É uma dor que nos magoa bem dentro do peito e dói como se fosse uma ferida que não se vê, mas sente. Porém a medicina que tanto tem avançado cientificamente, ainda não encontrou cura, para a tratar, para a arrancar de dentro de nós, e se houvesse um tratamento rápido e eficaz, na verdade não o queríamos, precisamos desse luto para que cada final nos seja um renascimento, uma transformação, uma pacificação. Precisamos da dor para fazermos as pazes com o mundo, para aceitarmos as regras do universo. Não é fácil, nem com o apoio sempre disponível dos outros, esses, que são uma extensão de nós na amizade e na plena dedicação. É-nos sempre estranho este sentimento de perda, quando a vida nos rouba o que temos de melhor, de maior. Quando a doença lhe põe termo, quando um acidente coloca um limite ao seu futuro, mesmo não querendo, aceitamos. Mas quando uma guerra (uma incoerência do Homem) é a causa de tanto flagelo, de tantos pais sem filhos, de tantos filhos sem pais, então, é-nos humanamente impossível de admitir que uma violência mate indiscriminadamente vidas inocentes.

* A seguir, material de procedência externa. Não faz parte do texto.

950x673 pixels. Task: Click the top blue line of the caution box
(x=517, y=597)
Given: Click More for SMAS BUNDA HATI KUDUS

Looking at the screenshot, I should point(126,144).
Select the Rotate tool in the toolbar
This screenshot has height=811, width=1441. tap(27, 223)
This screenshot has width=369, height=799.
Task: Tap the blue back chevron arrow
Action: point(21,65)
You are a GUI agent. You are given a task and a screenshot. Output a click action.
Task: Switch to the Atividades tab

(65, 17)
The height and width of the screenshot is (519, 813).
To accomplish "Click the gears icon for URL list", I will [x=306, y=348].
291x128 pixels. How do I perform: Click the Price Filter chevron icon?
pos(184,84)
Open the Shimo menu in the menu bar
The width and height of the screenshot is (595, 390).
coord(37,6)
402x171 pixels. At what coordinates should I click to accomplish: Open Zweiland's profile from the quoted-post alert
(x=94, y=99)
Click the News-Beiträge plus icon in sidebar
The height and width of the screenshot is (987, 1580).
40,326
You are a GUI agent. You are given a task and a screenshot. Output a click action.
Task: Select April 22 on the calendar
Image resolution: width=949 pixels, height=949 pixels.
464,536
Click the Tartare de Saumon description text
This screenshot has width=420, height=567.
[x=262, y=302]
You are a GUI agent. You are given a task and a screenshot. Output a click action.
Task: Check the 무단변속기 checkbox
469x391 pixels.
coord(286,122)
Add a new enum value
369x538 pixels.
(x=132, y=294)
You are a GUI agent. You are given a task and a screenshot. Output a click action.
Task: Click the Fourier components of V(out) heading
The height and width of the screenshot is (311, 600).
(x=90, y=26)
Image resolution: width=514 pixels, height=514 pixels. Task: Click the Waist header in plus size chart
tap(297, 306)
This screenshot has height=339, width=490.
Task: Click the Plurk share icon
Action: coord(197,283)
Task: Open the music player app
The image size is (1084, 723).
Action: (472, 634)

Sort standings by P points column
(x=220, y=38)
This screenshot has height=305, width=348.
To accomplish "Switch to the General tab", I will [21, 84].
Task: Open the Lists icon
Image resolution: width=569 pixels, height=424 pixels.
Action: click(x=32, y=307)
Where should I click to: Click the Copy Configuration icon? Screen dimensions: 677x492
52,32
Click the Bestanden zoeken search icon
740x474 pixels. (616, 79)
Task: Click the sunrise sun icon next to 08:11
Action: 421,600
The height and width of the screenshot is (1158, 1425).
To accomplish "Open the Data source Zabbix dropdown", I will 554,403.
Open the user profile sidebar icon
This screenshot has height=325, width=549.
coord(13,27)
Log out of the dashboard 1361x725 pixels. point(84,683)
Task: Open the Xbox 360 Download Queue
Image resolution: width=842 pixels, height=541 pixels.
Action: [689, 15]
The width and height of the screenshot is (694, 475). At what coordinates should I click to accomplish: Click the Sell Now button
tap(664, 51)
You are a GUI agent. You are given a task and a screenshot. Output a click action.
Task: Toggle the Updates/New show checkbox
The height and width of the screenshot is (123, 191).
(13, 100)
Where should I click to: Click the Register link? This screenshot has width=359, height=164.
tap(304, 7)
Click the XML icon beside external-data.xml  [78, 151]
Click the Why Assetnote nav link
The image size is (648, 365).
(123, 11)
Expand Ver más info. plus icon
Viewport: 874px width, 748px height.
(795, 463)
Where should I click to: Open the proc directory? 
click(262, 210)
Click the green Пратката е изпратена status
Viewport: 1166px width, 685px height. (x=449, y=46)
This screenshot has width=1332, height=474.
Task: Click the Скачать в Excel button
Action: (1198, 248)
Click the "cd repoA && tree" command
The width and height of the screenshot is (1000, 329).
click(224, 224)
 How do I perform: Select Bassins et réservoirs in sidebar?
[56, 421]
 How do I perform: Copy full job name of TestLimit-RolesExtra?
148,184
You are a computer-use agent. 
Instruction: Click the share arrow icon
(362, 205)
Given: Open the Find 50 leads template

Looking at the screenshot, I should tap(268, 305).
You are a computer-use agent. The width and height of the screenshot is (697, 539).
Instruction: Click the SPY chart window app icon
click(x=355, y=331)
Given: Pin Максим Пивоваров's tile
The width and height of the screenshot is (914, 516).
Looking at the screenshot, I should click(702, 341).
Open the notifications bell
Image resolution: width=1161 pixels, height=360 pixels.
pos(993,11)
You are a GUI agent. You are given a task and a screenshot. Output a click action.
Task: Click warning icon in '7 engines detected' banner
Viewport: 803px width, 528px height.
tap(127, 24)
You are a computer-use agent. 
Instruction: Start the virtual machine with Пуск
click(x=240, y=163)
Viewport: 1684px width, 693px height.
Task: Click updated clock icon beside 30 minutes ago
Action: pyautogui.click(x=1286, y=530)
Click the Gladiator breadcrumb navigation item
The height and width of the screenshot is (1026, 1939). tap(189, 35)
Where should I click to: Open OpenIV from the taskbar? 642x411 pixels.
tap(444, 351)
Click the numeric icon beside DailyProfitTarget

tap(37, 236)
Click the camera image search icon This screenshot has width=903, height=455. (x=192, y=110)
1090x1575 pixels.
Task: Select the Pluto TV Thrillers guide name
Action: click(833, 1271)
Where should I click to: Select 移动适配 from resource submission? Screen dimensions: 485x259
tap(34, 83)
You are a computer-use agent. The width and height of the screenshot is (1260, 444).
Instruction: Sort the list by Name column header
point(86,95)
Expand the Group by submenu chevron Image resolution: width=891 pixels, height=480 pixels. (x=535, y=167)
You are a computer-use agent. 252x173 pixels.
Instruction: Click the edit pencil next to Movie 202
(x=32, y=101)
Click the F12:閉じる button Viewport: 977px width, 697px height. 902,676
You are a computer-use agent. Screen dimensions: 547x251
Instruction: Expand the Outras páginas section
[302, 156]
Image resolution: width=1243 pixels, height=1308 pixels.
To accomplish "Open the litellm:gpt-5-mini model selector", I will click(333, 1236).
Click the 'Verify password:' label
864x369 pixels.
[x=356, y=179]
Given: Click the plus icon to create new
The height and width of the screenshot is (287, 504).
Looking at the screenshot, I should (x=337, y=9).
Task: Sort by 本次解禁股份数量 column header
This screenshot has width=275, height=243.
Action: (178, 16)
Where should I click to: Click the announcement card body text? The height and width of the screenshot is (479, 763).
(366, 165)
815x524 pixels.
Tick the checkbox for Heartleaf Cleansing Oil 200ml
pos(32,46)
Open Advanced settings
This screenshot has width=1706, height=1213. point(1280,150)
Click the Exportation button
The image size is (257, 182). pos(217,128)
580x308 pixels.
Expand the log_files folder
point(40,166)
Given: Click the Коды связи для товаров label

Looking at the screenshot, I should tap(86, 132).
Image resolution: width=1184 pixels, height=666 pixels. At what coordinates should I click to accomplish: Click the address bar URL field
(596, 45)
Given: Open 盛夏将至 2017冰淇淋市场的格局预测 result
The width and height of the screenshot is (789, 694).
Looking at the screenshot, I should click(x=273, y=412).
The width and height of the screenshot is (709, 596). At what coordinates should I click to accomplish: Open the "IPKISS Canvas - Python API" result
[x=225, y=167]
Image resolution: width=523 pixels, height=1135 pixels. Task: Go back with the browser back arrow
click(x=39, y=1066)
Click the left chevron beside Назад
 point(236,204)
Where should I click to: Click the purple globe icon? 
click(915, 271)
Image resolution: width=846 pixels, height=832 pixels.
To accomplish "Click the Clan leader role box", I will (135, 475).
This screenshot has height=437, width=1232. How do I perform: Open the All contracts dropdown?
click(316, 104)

Sobretudo quando por humanidade se define que são gente, benevolência, benignidade, bondade, caridade, complacência, compaixão.
Como podemos aceitar, conviver ou fazer a guerra? Uma guerra que mata em nome da paz e dos direitos humanos. Na verdade não podemos, não conseguimos entender e no íntimo de nós cresce a revolta a incompreensão.
Ao longo da vida todos perdemos algo ou alguém, felizmente, nem todos conhecemos certas formas de perda, todas elas difíceis, todas elas dolorosas, mas umas doem mais do que outras, sobretudo quando nos são causadas por pessoas que deviam construir e garantir o nosso futuro, destroem-no, aniquilam-no definitivamente.
E na nossa dor individual, e na dor dos que nos são próximos, chegam-nos outras dores, que embora distantes nos tocam de uma forma sentida e que nos fazem refletir sobre a nossa pequenez em como devemos sair dela e abraçar a magnificência dos outros, aqueles que ultrapassam o sofrimento da perda com a maior coragem, a maior capacidade de amar. 
Quando recebi a imagem que publico, tive necessidade de lhe dar palavras, de a estender, de a levar mais longe, de lhe dar a merecida visibilidade, para que a humanidade a veja, sinta e a receba e abrace. Tentei escrever, mas senti que nenhum texto por melhor construído que seja, que nenhuma intenção por muito solidária que se manifeste, conseguirá transmitir a dimensão sofredora e humanitária que nos deixa esta imagem e a sua história, por isso fica a vontade, o desejo de que ela nunca mais se repita em nenhuma guerra, em nenhuma perda. Porque toda a vida merece um futuro longínquo de pais com os seus filhos, de filhos com os seus pais.